I had Mike Dunlap come in as coach in 1994 and he kind of thrust me into the starting five in a sink-or-swim kind of move and I stayed there ever since.
TS: Who were some of the players of that era who you really enjoyed playing with as a younger guy at that time?
BM: I had some great players to play alongside, especially when we won the championships in the late 90s.
We had Darnell (Mee) and Kevin Brooks as our import tandem and that was pretty special.
Mark Davis played with me for the first half of my career and he was unbelievable as well.
We won the championship with Willie Farley as one of the other imports in 2002 so I was certainly paired up with some fantastic players during my time with Adelaide.
TS: You had a fair bit of team success under Mike Dunlap without any silverware. What were those years like and how did the dynamic shift when Phil Smyth came in as head coach?
BM: The first two years I had Don Shipway, then I had Don Monson from Oregon come out.
Both of those guys were old school type coaches and really preferred the older guys.
Mike Dunlap had a real up-tempo system and liked the younger guys.
He really helped to work the defensive side of my game and really upped the intensity.
We played with such a fierce intensity under him as coach and played a real college style of game.
That really flipped a bit in 1998 when Phil came on board because we had a bit more of a veteran team there who knew what they were doing.
Phil’s style of coaching was a bit more free-flowing and he loved to positively reinforce players which really worked well with the group we had in the late-90s and that is why we had so much success under him.
TS: You won three NBL championships in your career.
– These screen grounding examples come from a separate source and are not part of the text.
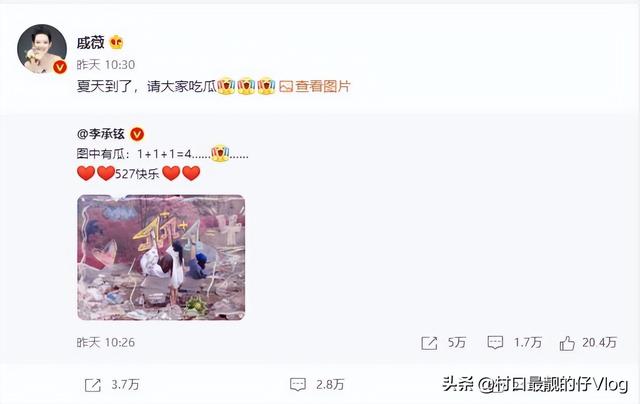Click the 5万 repost count

click(457, 343)
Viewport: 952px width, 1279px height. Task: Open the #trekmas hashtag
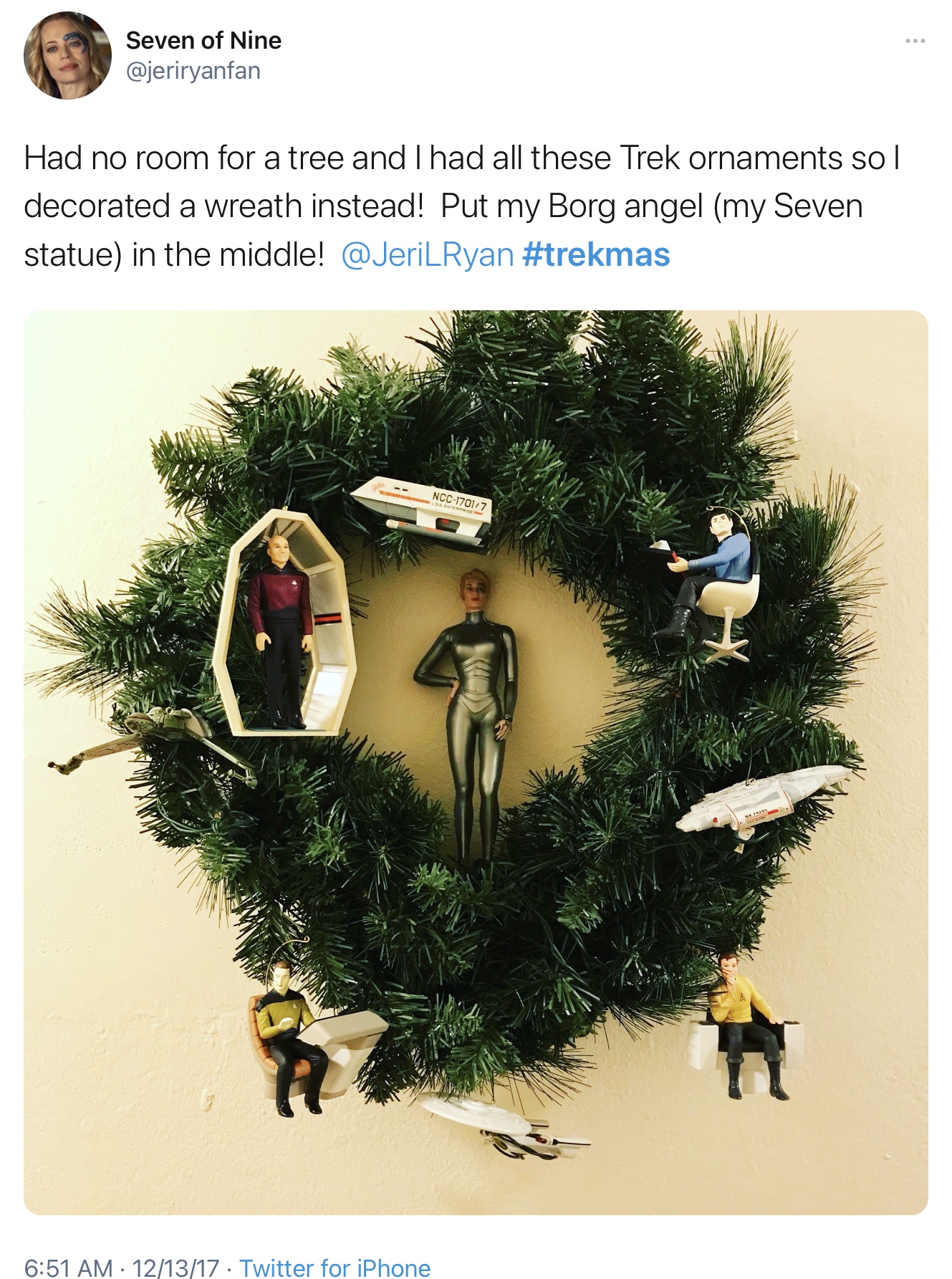[597, 254]
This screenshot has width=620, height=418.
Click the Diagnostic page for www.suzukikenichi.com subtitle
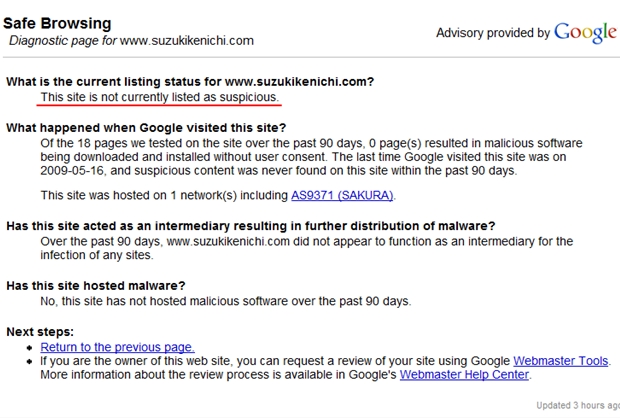click(x=131, y=41)
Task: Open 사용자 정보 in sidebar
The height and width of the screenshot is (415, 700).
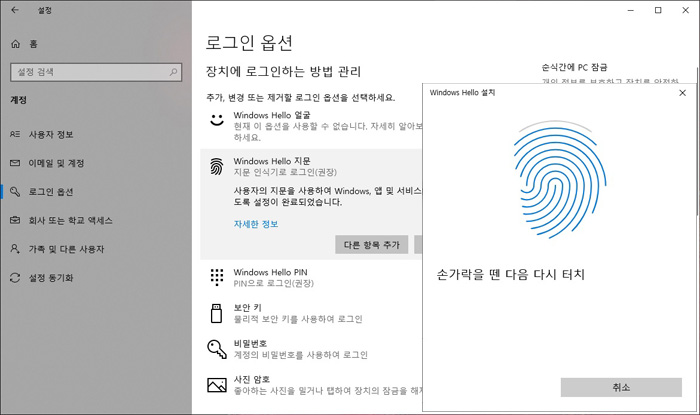Action: pos(52,134)
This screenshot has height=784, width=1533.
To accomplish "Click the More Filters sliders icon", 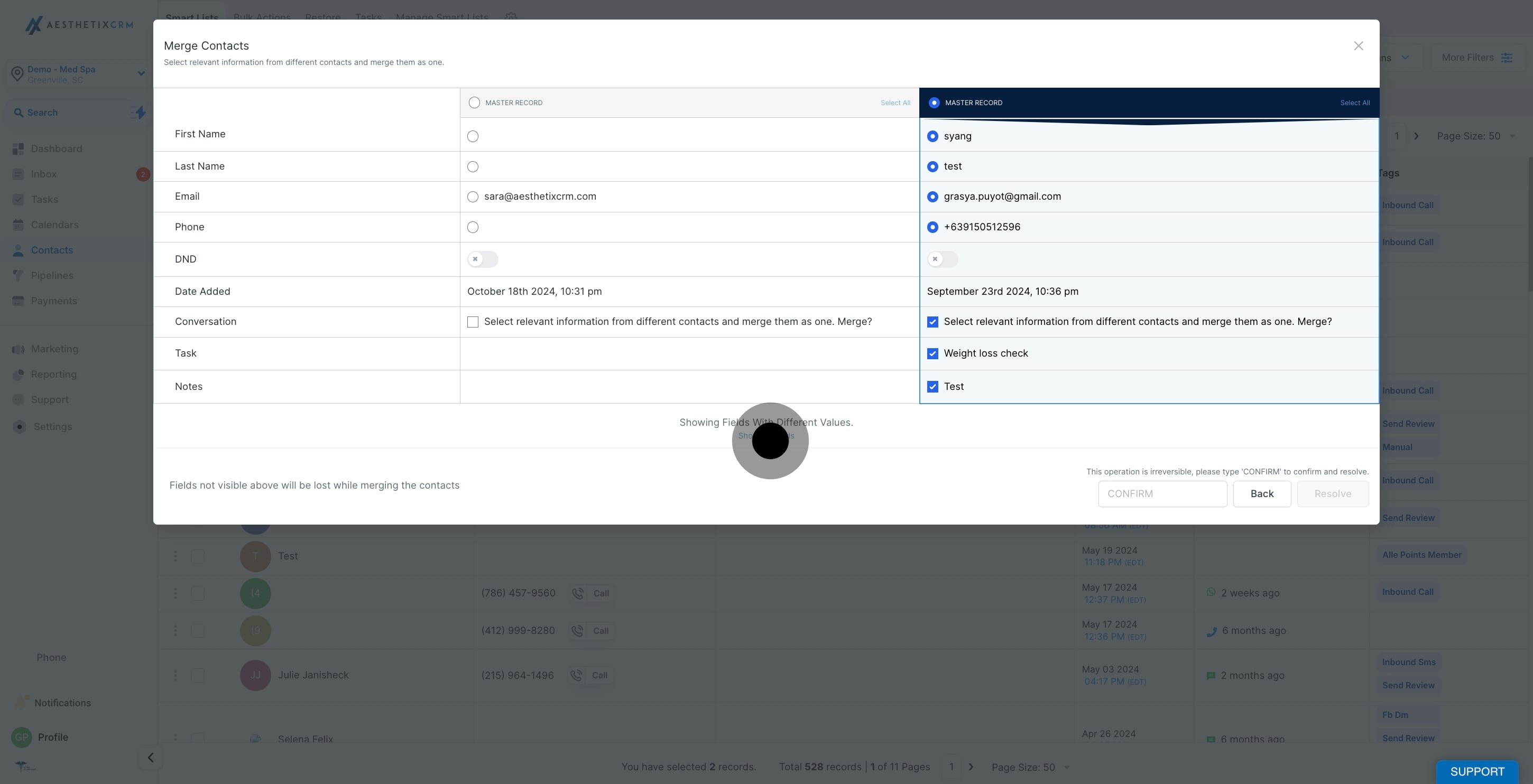I will pyautogui.click(x=1506, y=58).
What did those titles mean to you at the time?
BM: I think after losing in 1994 we had a burning desire to win one and we hadn’t won since 1986 so it was a 12-year break between drinks.
When we won in 1998 it was a bit more relief than anything, especially playing against Brian Goorjian’s teams who had dominated those years.
The second one we were the team to beat and that was a great win.
In 2002, I think we stole that one because most people predicted us to finish about 5th or 6th but everything just went right around finals time and we had some really good role players in that team who stepped up at the right time.
TS: Willie Farley was a teammate of yours during that 2002 championship winning run. What was he like as a player and how was it to play alongside him?
BM: We called him the little mini Jordan.
He reminded everyone so much of Michael Jordan.
On the break he looked a lot like him and he would pull up for fadeaway jumpers much like MJ – he was a little carbon copy.
The first time we saw him we met up with him on a tour of China in pre-season and saw him first hand.
We gelled straight away and the way he fit into the team was fantastic.
He kept up such form all season and he fit into Phil’s system because it wasn’t very regimented.
He picked it up, ran with it and it worked for everyone.
TS: The Australian team which you were a part of ran into a star studded USA team at the 1996 Olympics. What was it like to share the court with some of the biggest names ever to play the sport?
BM: It was huge.
In all honesty, I would have loved to have played against the 1992 team because that’s the best team of all time.
However, that 1996 team was unbelievable the talent they had on it.
You could just see when they played everybody that they’d beaten everyone mentally before the other team had even stepped on the court.
I can recall we played them prior to the Olympics, in Utah, and we had a meal with them back at the hotel and Ray Bourner broke the ice for everyone and asked them for some signatures and photos – we were like little school boys.
They were just amazing and they beat everyone back then by about 30 so for me it was a great measuring stick at that point of my career to see where we were all at.
When we played them again at the 2004 Olympics we were unlucky not to win.
We led for three and a half quarters and they just overran us in the last couple of minutes so it was really good to see the transformation of basketball, not only in Australia, but around the world because teams were actually capable of beating the Americans.